(ASIL) American Society of International Law

PROSPECTS FOR A PERMANENT UNITED NATIONS MILITARY FORCE:
LESSONS FROM THE DEBATE ON THE FRENCH PROPOSALS AT THE
PARIS PEACE CONFERENCE OF 1919, 75 YEARS LATER

by Brian D. Lepard, Esq., of New York

Seventy-five years ago, at the Paris Peace Conference of 1919, the French delegation to the League of Nations Commission made far-reaching proposals for putting military contingents at the disposal and under the control of the League -- proposals which closely resemble the provisions of Chapter VII of the U.N. Charter. President Woodrow Wilson and other U.S. and British delegates to the Commission adamantly, and successfully, opposed these proposals.

The vigorous debate on the French plan provides a number of insights into the political and theoretical factors continuing to support and oppose the establishment of a more permanent peace enforcement capability for the United Nations,either through the negotiation of Article 43 agreements, or the creation of a standing Rapid Deployment Force. This 75-year history of discussion of the idea of an international military force suggests that the idea will persist, notwithstanding the current pessimistic atmosphere in the U.S. brought about largely by the debacle of Somalia.
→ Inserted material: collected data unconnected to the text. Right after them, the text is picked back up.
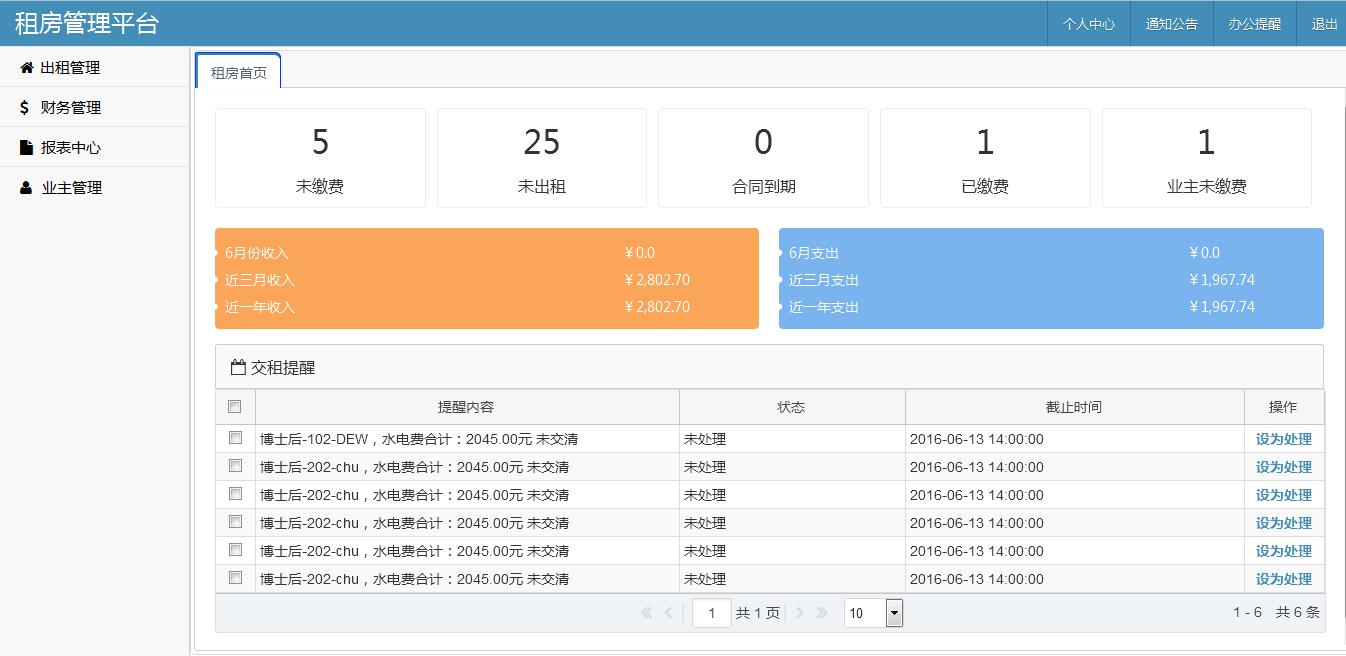Image resolution: width=1346 pixels, height=656 pixels.
Task: Go to the last page with double-right arrow
Action: tap(822, 613)
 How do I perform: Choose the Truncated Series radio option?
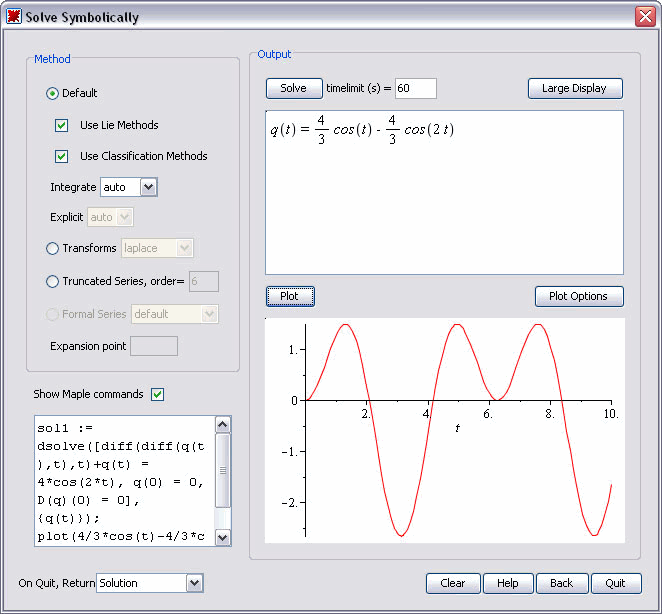tap(53, 282)
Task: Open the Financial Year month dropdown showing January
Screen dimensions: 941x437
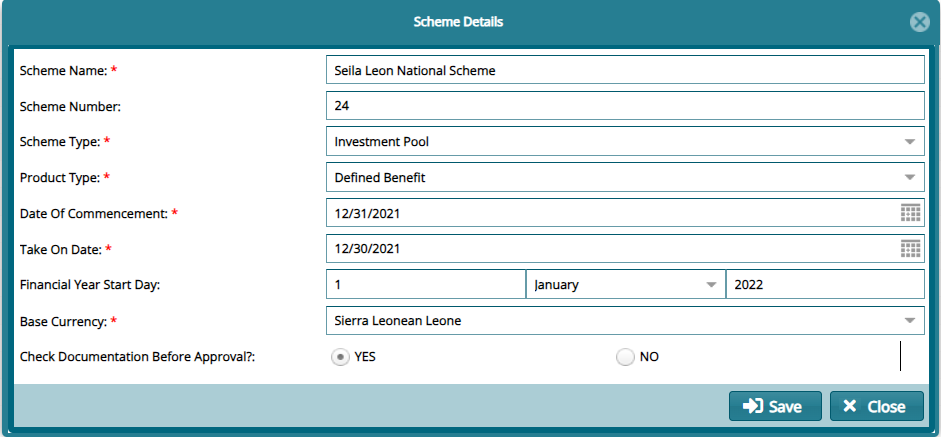Action: [x=625, y=285]
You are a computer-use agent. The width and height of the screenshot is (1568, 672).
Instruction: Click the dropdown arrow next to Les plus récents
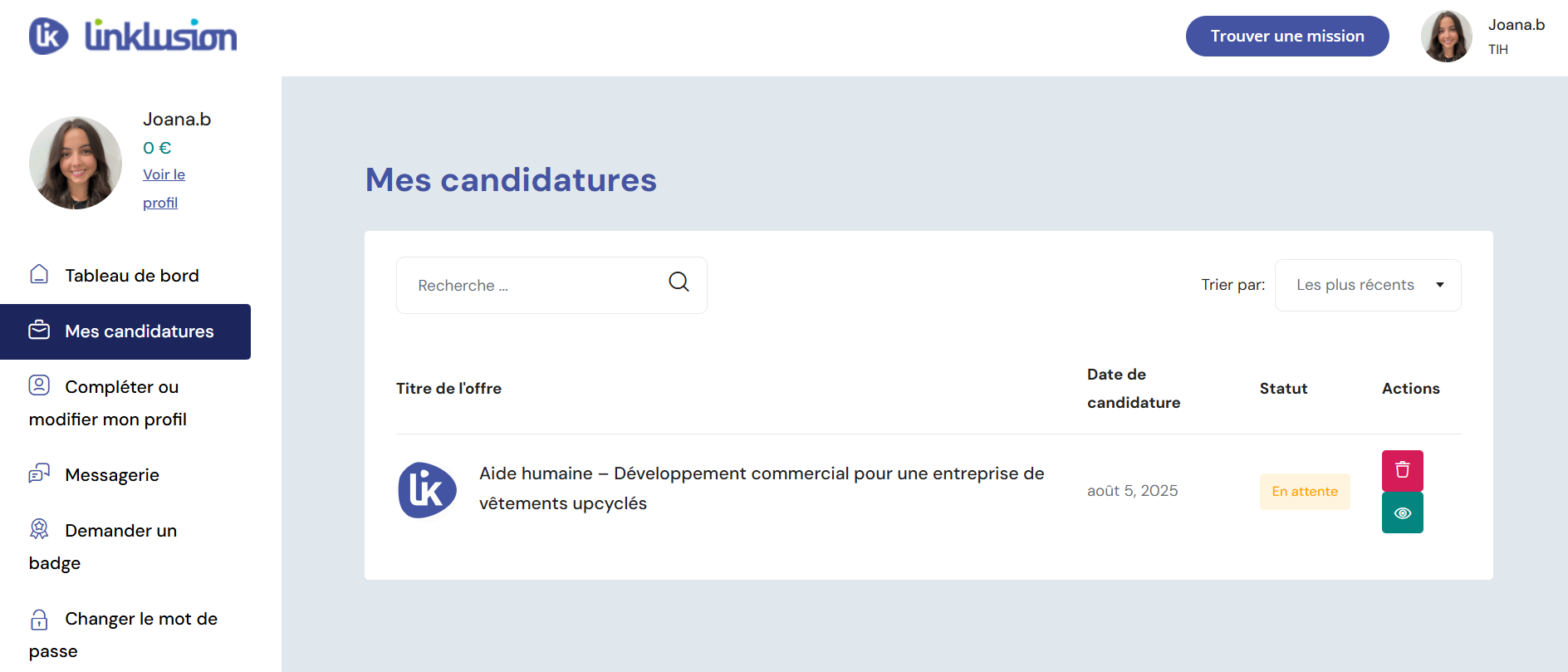1440,285
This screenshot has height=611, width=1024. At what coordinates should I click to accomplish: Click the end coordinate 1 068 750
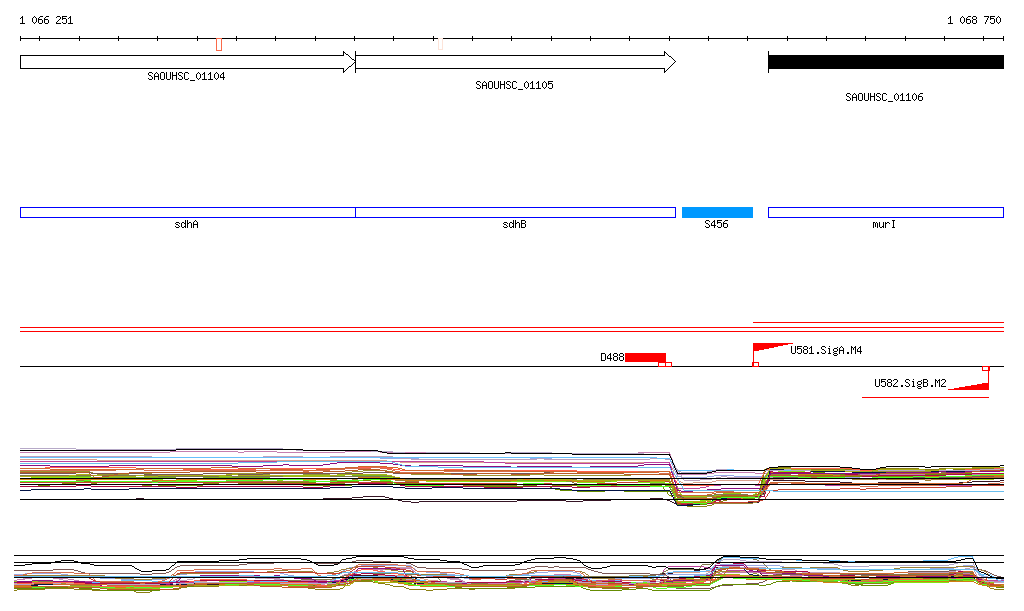pyautogui.click(x=974, y=20)
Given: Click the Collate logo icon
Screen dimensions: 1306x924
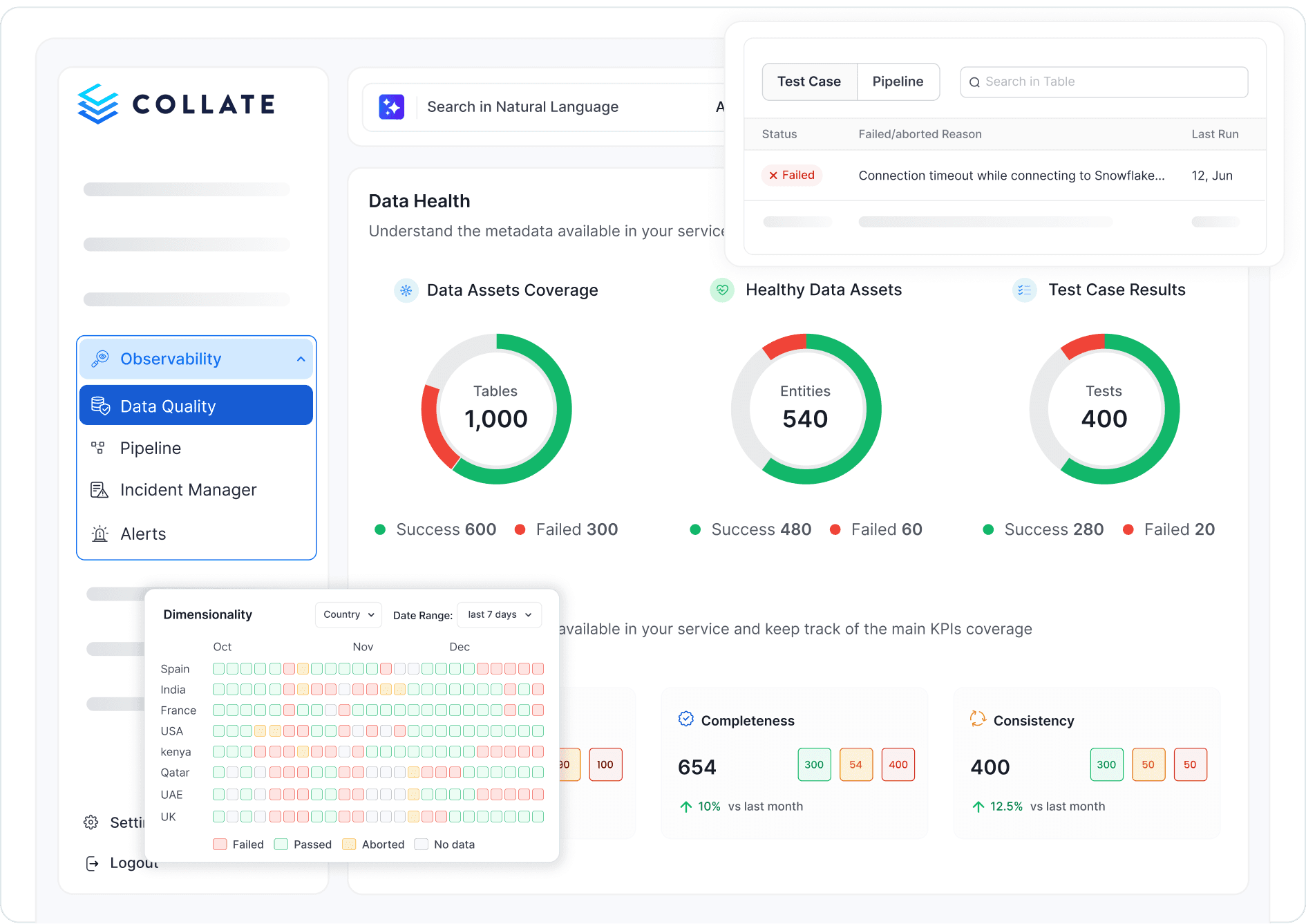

The French arguments for the idea also underline that it rests upon the logical position that effective implementation of international legal norms relating to non-aggression requires an efficient military enforcement mechanism that can act quickly and that possesses the moral legitimacy of the world organization itself.

At the same time, Wilson's determined resistance to the idea on the ground that Americans would never be willing to let U.S. soldiers die in far-away places for remote causes echoes the views of contemporary opponents of a U.N. force and suggests that these views will also persist. The Paris debate further brought into sharp focus the necessary limitations on sovereignty that creation of an international force would entail. In the final analysis, the debate of 1919 indicates that prospects for the establishment of a permanent U.N. force may well depend on whether Americans and others come to see the interest of the world community as sufficiently important to justify the necessary sacrifice of national control.